Trim stems from chiles; cut chiles lengthwise but not all the way through, and remove seeds. Transfer chiles to a small saucepan, and add 4 cups water. Bring to a boil over high; boil until softened, about 8 minutes. Set aside.
While chiles cook, heat avocado oil in a 6-quart pot or Dutch oven over medium-high. Add mushrooms, onion, and bay leaves, and cook, stirring often, until onion is translucent and mushrooms start releasing liquid, about 5 minutes. Reduce heat to medium, and cook, stirring often, 5 minutes. Remove from heat.

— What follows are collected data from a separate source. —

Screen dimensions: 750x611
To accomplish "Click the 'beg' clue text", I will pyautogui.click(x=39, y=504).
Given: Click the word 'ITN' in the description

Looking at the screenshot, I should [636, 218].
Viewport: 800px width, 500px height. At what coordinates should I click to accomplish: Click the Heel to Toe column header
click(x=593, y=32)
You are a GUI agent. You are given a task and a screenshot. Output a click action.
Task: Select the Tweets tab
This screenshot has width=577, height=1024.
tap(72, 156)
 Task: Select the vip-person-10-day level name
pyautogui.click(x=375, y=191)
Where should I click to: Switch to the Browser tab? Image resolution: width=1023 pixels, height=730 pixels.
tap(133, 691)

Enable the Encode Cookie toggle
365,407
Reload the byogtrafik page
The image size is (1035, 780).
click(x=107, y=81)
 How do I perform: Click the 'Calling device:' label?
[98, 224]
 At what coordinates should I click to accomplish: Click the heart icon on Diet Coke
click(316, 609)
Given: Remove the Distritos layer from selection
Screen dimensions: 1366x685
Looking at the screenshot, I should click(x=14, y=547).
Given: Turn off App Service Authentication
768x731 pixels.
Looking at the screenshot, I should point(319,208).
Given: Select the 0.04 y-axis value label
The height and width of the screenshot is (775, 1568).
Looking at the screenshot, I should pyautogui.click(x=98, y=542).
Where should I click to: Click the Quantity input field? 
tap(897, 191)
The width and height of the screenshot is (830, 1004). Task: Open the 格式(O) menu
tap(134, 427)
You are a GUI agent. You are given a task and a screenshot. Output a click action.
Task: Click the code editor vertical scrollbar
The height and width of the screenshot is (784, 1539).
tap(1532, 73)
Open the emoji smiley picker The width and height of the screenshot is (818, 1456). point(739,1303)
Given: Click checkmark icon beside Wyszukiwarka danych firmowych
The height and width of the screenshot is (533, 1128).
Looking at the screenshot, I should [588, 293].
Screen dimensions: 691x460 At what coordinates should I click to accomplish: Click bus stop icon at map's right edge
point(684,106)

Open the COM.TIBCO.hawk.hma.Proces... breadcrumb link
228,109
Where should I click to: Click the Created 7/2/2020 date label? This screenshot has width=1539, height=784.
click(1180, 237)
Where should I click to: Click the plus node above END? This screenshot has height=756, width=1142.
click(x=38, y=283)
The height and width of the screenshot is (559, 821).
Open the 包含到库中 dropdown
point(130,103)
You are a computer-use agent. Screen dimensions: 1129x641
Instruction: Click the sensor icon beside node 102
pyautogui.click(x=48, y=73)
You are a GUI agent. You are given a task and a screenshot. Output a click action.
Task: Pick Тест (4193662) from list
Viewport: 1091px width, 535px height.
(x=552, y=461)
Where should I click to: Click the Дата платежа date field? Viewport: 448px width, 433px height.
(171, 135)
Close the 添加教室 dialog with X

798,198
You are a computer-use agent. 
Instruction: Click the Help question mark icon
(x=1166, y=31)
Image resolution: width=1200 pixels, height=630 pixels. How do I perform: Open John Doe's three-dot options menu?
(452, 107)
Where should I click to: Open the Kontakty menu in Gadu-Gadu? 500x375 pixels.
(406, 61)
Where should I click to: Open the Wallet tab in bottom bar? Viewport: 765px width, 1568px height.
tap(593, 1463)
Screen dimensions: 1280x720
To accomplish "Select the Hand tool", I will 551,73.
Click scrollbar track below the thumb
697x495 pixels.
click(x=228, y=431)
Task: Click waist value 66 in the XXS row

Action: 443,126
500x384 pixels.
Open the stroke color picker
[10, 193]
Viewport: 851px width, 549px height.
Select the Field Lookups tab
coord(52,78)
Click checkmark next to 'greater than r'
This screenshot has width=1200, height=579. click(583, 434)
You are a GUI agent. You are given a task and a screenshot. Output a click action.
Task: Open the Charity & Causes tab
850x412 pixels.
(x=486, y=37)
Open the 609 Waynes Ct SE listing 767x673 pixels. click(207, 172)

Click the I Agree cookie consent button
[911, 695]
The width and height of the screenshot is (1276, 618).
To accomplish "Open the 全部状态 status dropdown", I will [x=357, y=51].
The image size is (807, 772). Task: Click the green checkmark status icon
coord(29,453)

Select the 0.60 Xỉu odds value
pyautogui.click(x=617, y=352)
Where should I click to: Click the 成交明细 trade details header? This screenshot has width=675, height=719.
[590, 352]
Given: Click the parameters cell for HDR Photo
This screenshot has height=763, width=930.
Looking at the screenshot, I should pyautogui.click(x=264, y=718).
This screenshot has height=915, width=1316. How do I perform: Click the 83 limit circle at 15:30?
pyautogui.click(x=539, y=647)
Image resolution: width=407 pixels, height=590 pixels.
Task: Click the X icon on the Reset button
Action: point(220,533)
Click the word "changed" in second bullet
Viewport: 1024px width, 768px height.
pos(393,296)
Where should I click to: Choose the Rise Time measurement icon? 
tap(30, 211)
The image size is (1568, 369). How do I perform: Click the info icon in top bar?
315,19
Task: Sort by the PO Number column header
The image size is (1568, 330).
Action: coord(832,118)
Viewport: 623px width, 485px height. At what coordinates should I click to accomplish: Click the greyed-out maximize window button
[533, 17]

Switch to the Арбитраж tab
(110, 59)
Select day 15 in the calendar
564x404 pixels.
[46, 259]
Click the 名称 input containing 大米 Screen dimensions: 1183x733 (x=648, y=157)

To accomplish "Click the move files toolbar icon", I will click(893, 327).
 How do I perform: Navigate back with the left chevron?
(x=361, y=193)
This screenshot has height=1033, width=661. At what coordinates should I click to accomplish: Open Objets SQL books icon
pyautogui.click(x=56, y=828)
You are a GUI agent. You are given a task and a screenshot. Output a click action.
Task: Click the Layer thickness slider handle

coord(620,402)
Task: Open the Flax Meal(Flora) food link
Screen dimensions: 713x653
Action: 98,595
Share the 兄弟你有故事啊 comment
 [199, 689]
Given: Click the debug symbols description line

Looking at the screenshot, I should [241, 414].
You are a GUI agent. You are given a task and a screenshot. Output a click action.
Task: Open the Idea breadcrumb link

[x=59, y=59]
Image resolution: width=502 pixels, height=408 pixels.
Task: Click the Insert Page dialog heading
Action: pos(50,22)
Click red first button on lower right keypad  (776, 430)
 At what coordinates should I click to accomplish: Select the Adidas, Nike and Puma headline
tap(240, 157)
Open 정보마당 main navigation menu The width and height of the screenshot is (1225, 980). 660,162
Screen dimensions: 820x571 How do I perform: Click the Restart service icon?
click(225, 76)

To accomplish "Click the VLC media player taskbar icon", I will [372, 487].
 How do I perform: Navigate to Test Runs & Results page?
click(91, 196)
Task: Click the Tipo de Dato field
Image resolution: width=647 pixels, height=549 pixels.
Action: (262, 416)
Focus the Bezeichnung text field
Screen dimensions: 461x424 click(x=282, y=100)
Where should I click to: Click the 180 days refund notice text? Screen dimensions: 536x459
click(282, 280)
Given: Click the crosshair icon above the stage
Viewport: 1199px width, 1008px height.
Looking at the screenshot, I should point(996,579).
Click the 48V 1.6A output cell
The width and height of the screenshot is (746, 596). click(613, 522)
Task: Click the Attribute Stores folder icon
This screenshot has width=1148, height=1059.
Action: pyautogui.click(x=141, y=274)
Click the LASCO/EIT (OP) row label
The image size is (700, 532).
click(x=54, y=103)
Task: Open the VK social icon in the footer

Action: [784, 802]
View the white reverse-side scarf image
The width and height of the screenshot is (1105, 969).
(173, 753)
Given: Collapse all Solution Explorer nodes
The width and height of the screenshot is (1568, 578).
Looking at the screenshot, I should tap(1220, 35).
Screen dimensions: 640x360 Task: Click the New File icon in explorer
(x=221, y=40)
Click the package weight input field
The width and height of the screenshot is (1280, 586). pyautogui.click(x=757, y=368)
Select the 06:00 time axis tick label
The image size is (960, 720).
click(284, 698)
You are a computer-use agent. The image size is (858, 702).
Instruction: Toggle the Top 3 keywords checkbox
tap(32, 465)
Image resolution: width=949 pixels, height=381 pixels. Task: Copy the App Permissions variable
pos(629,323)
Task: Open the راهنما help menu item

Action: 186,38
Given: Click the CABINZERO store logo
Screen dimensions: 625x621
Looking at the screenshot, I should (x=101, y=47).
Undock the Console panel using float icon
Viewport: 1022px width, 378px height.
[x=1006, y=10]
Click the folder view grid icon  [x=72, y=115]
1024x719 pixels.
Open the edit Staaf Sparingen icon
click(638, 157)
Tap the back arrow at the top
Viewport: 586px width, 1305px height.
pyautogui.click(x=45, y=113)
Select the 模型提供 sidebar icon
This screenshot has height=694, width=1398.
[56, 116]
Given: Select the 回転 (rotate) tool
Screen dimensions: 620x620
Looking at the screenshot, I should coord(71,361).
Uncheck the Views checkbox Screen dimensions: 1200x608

Drain chiles, reserving 2 cups soaking liquid. Place chiles, reserved soaking liquid, and garlic in a high-powered blender. Secure lid on blender, and remove center piece to allow steam to escape. Place a clean towel over opening. Process chile mixture until smooth, about 45 seconds.
Pour chile mixture through a fine wire-mesh strainer directly into mushroom mixture in pot; discard strained solids. Add hominy, salt, and 6 cups broth; stir to combine. Bring to a boil over medium-high; reduce heat to medium. Cover pot, and boil pozole, undisturbed, 35 minutes. Season with additional salt to taste; add up to remaining 2 cups broth as needed if pozole is too thick. Cover and continue cooking pozole over medium, undisturbed, 10 minutes.
Remove pot from heat, and let pozole rest, covered, 10 minutes. Remove and discard bay leaves. Serve with cabbage, radishes, lime wedges, cilantro, and chips or tortillas.